Hello,
I was using Splunk to crawl my Apache logs and I found something rather odd analyzing the mean page size served. To better qualify this, I limited the search results to only lines that had a value for bytes served.
Splunk told me that I was serving a mean page size of 33.3 KB which is very reasonable and a range of 1-~5 MB. The standard deviation, however, was 217.9 KB.

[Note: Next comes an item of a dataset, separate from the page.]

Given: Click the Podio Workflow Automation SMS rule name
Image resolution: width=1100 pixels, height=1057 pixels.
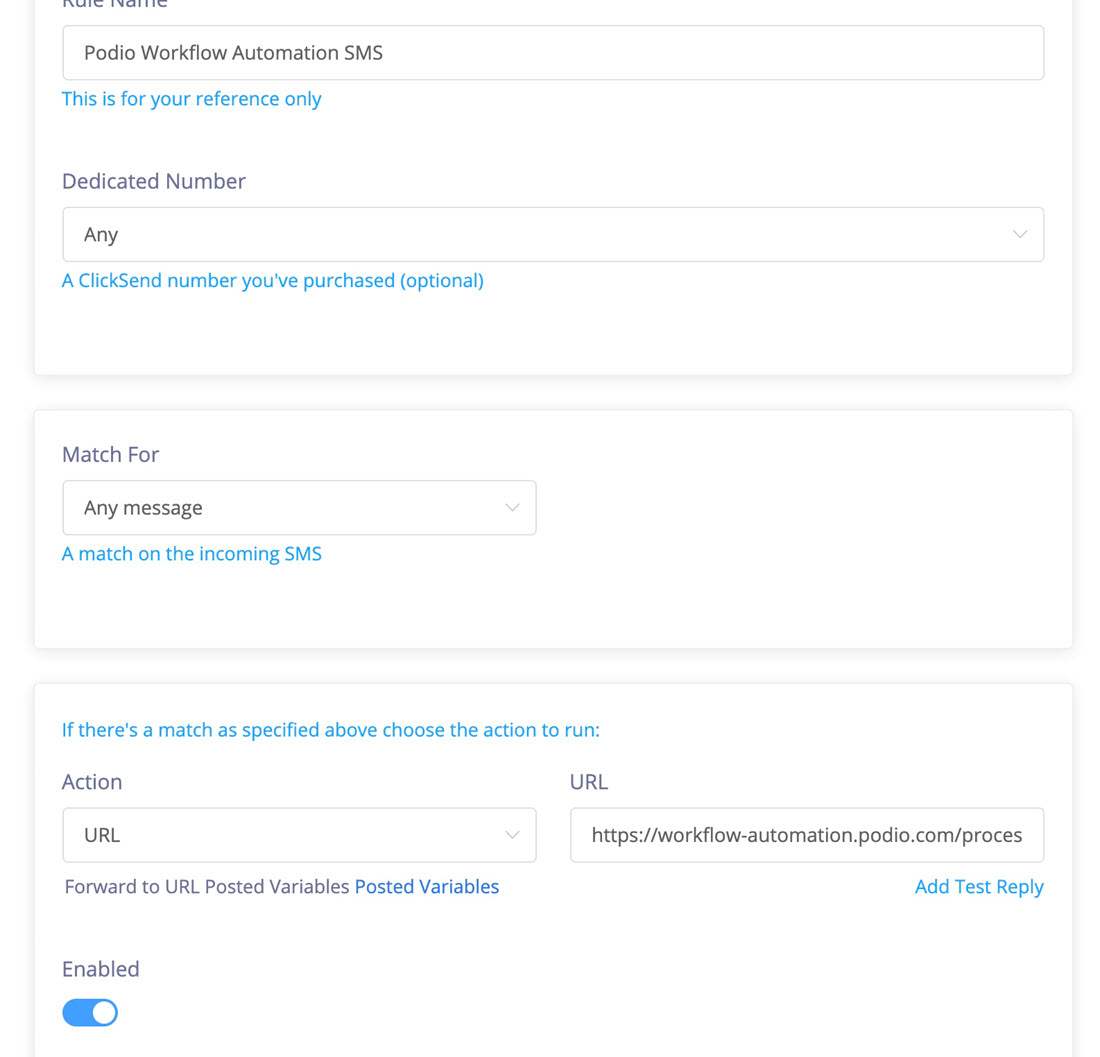Looking at the screenshot, I should pyautogui.click(x=232, y=52).
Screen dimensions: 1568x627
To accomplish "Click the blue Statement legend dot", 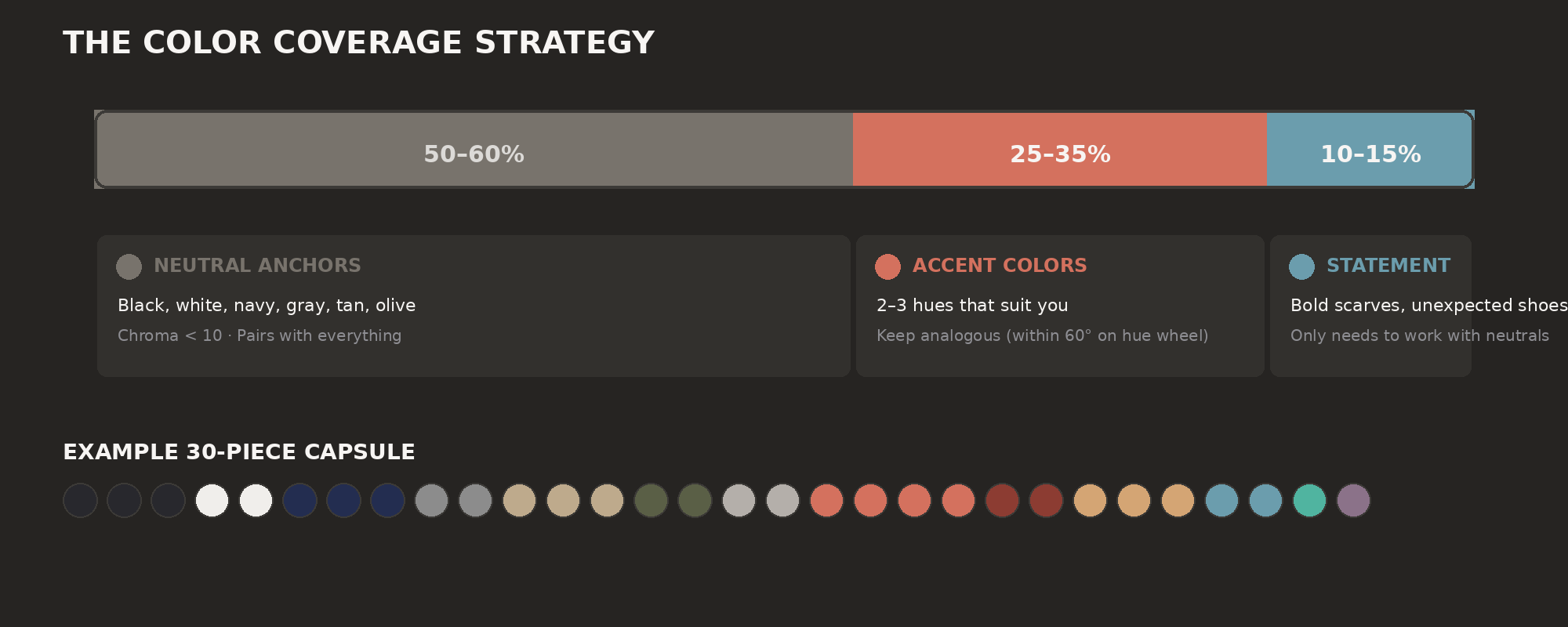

This strikes me as odd because it means there's roughly a 44% probability [z(0) = -0.1526] that I'm serving a negative page size which is not possible especially given that I limited the data set to non-zero values. I understand it could be statistically possible, but I'd expect a pagesize of 0 to reside at least 2 standard deviations from the mean.
Any insights?
Making strong inferences like that about standard deviation only works when the data set follows the normal distribution. In cases like this where the data really doesnt follow a normal distribution at all, standard deviation becomes little more than a heuristic.
UPDATE:
if you want to look at the distribution yourself you can to to the 'Advanced Charting' view and run this search:
<your search> bytes=* | chart count over bytes bins=300
There are probably a significant number of outliers at a very high number of bytes, and that's what's skewing your distribution. On my system I have to throw in a term that says bytes<200000000
because I have enough outliers at the crazy-high end to completely throw off the chart.
at any rate, unless the chart literally looks like the curve of normal distribution, ( http://www.google.com/search?q=normal+distribution&hl=en&rlz=1C1CHFX_enUS396US396&prmd=ivns&tbm=isch... ) then those probabilistic statements about standard deviation will not be 'true'. When applied outside of normally distributed data, actually quite a lot of common statistics lose their meaning.
Hi Nick,
I would expect this to be somewhat of a normal distribution (I failed to mention the range struck me as odd as well). The logs on which Splunk chewed are for the webserver only -- meaning only HTML (and headers for redirects, 404s, etc) are being served. We use Amazon CloudFront to distribute static assets including images, video, scripts, and stylesheets. The CDN origin logs to a different file and I did not import the origin logfiles to avoid skewing the data.
The one-week logfile contained more than 1.5m lines and is the very reason I've never tried to analyze this by hand 🙂